__How to complete this task__:
Set down the material exactly, keeping every line whole.

== Segment start ==

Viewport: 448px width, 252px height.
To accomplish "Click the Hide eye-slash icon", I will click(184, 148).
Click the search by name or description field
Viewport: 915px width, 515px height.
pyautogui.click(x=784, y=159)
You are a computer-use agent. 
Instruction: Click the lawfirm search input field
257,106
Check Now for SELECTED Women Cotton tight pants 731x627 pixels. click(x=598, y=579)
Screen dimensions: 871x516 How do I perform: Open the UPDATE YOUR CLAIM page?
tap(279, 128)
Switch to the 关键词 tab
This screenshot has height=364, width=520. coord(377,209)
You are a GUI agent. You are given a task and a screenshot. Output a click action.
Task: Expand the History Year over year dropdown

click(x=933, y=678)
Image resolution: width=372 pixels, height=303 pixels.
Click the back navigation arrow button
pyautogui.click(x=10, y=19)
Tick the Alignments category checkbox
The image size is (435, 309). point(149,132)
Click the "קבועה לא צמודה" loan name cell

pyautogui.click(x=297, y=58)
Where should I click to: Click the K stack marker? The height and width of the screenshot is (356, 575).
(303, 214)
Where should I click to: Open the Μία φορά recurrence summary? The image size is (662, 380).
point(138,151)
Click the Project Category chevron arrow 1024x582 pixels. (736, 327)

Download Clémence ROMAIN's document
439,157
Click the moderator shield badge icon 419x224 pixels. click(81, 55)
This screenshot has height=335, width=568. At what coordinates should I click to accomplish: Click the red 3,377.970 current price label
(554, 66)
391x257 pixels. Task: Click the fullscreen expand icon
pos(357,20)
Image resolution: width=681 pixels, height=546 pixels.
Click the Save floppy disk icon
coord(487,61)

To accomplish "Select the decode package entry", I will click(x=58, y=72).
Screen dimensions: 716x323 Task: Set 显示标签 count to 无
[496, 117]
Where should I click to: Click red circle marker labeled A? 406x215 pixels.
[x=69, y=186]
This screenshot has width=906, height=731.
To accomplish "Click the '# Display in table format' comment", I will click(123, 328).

== Segment end ==

__Solution for this problem__:
Viewport: 448px width, 252px height.
To accomplish "Click the Hide eye-slash icon", I will click(184, 148).
Click the search by name or description field
Viewport: 915px width, 515px height.
pyautogui.click(x=784, y=159)
You are a computer-use agent. 
Instruction: Click the lawfirm search input field
257,106
Check Now for SELECTED Women Cotton tight pants 731x627 pixels. click(x=598, y=579)
Screen dimensions: 871x516 How do I perform: Open the UPDATE YOUR CLAIM page?
tap(279, 128)
Switch to the 关键词 tab
This screenshot has height=364, width=520. coord(377,209)
You are a GUI agent. You are given a task and a screenshot. Output a click action.
Task: Expand the History Year over year dropdown

click(x=933, y=678)
Image resolution: width=372 pixels, height=303 pixels.
Click the back navigation arrow button
pyautogui.click(x=10, y=19)
Tick the Alignments category checkbox
The image size is (435, 309). point(149,132)
Click the "קבועה לא צמודה" loan name cell

pyautogui.click(x=297, y=58)
Where should I click to: Click the K stack marker? The height and width of the screenshot is (356, 575).
(303, 214)
Where should I click to: Open the Μία φορά recurrence summary? The image size is (662, 380).
point(138,151)
Click the Project Category chevron arrow 1024x582 pixels. (736, 327)

Download Clémence ROMAIN's document
439,157
Click the moderator shield badge icon 419x224 pixels. click(81, 55)
This screenshot has height=335, width=568. At what coordinates should I click to accomplish: Click the red 3,377.970 current price label
(554, 66)
391x257 pixels. Task: Click the fullscreen expand icon
pos(357,20)
Image resolution: width=681 pixels, height=546 pixels.
Click the Save floppy disk icon
coord(487,61)

To accomplish "Select the decode package entry", I will click(x=58, y=72).
Screen dimensions: 716x323 Task: Set 显示标签 count to 无
[496, 117]
Where should I click to: Click red circle marker labeled A? 406x215 pixels.
[x=69, y=186]
This screenshot has width=906, height=731.
To accomplish "Click the '# Display in table format' comment", I will click(123, 328).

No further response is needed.